Le défi de l’eau accentue les inégalités femmes-hommes

Ce dimanche, le 22 mars, sera la Journée mondiale de l’eau. À travers le monde, les femmes et les filles consacrent près de 250 millions d’heures, chaque jour, à la collecte de l’eau, selon une estimation établie par les Nations unies.
Un temps précieux qui, s’il était réduit, pourrait libérer les femmes pour d’autres activités, à commencer par l’éducation.
Au Cameroun, cette réalité reste bien présente, notamment dans plusieurs zones rurales, où l’accès à l’eau potable demeure limité.
À l’occasion de la Journée mondiale de l’eau, qui met en lumière la question du genre, nous nous intéressons donc à ces femmes, dont le quotidien repose encore sur la corvée d’eau, un travail essentiel qui passe souvent inaperçu.
« C’est notre quotidien »
Le jour n’est pas encore levé à Eyibodo, un village situé dans la région du Centre, au Cameroun.
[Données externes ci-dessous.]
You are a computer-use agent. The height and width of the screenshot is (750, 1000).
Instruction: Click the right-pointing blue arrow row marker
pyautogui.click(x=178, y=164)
Sur un sentier encore plongé dans la pénombre, des silhouettes avancent en silence. Parmi elles, Marie Obélé, mère de quatre enfants.
Une casserole d’eau posée sur la tête, elle revient déjà de la rivière. Peu à peu, d’autres femmes apparaissent. Certaines sont accompagnées de leurs enfants.
« C’est notre quotidien, explique Marie. Avant d’aller au champ, il faut laisser de l’eau à la maison. Si je pars tard, la rivière devient sale… Après, je m’occupe des enfants et du champ ».